A 2 Earth Radius Planet Orbiting the Bright Nearby K-Dwarf Wolf 503

TL;DR

This paper reports the discovery and validation of a 2.03 Earth-radius planet orbiting the nearby bright star Wolf 503, providing a valuable target for studying the planet radius gap and planetary populations.

Contribution

The discovery of Wolf 503b, a planet near the radius gap around a bright, nearby star, enabling detailed follow-up observations and insights into planetary formation.

Findings

Planet radius near the 1.5-2.0 R⊕ gap

Host star is bright and nearby, ideal for follow-up

Low likelihood of false positives

Abstract

Since its launch in 2009, the Kepler telescope has found thousands of planets with radii between that of Earth and Neptune. Recent studies of the distribution of these planets have revealed a rift in the population near 1.5-2.0$R_{\bigoplus}$, informally dividing these planets into "super-Earths" and "sub-Neptunes". The origin of this division is not well understood, largely because the majority of planets found by Kepler orbit distant, dim stars and are not amenable to radial velocity follow-up or transit spectroscopy, making bulk density and atmospheric measurements difficult. Here, we present the discovery and validation of a newly found $2.03^{+0.08}_{-0.07}~R_{\bigoplus}$ planet in direct proximity to the radius gap, orbiting the bright ($J=8.32$~mag), nearby ($D=44.5$~pc) high proper motion star Wolf 503 (EPIC 212779563). We classify Wolf 503 as a K3.5V star and member of the thick disc population. We determine the possibility of a companion star and false positive detection to be extremely low using both archival images and high-contrast adaptive optics images from the Palomar observatory.
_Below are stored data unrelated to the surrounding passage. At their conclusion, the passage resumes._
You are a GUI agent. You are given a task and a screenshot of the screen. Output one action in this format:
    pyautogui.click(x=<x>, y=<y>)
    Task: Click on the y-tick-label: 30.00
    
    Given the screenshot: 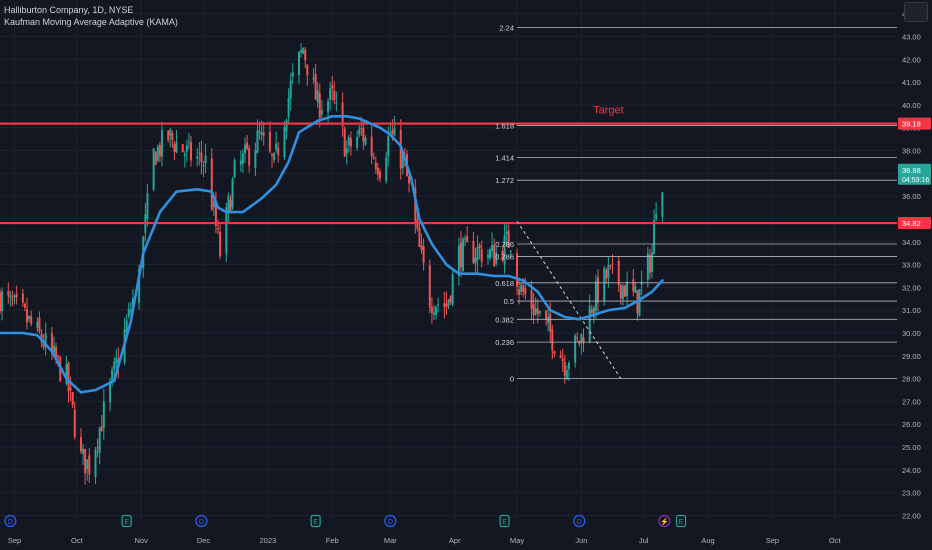 What is the action you would take?
    pyautogui.click(x=912, y=334)
    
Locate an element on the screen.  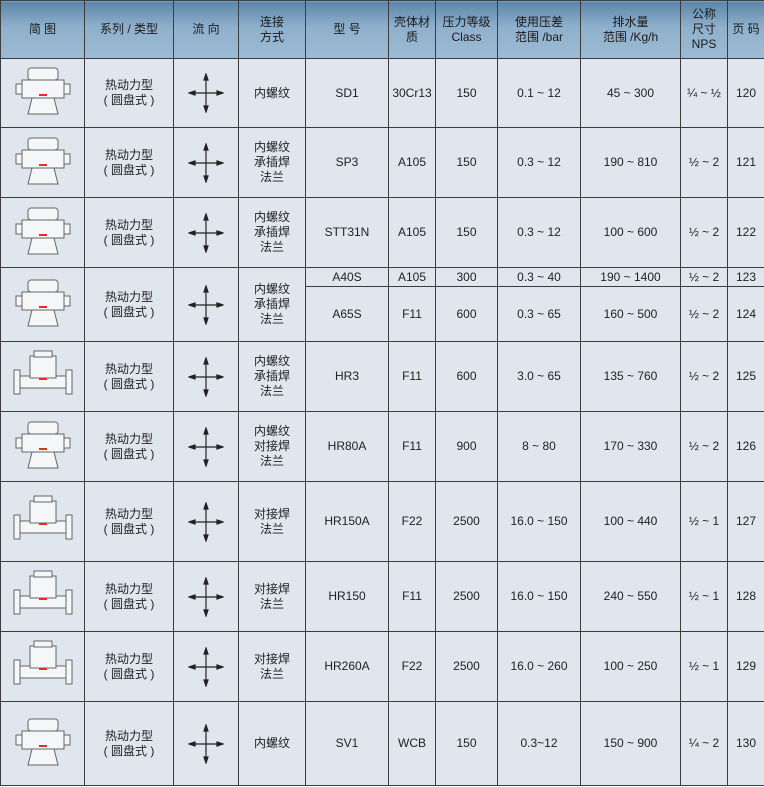
pressure-range: 0.3 ~ 65 is located at coordinates (539, 314).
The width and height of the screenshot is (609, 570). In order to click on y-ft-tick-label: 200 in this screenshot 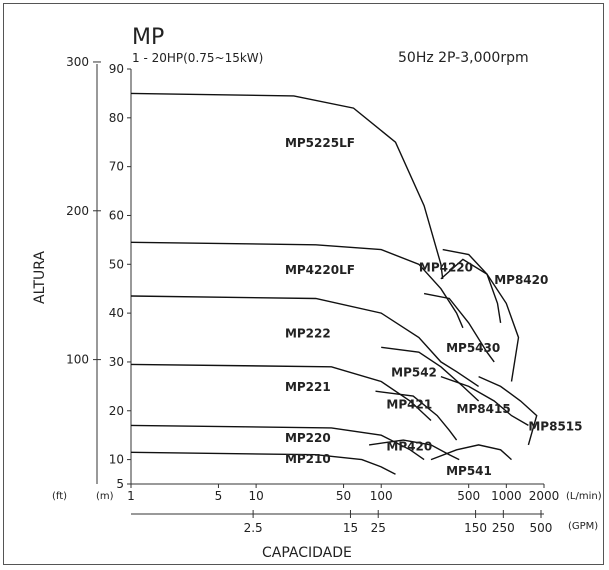, I will do `click(78, 211)`.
The brightness of the host star makes Wolf 503b a prime target for prompt radial velocity follow-up, HST transit spectroscopy, as well as detailed atmospheric characterization with JWST. With its measured radius near the gap in the planet radius and occurrence rate distribution, Wolf 503b offers a key opportunity to better understand the origin of this radius gap as well as the nature of the intriguing populations of "super-Earths" and "sub-Neptunes" as a whole.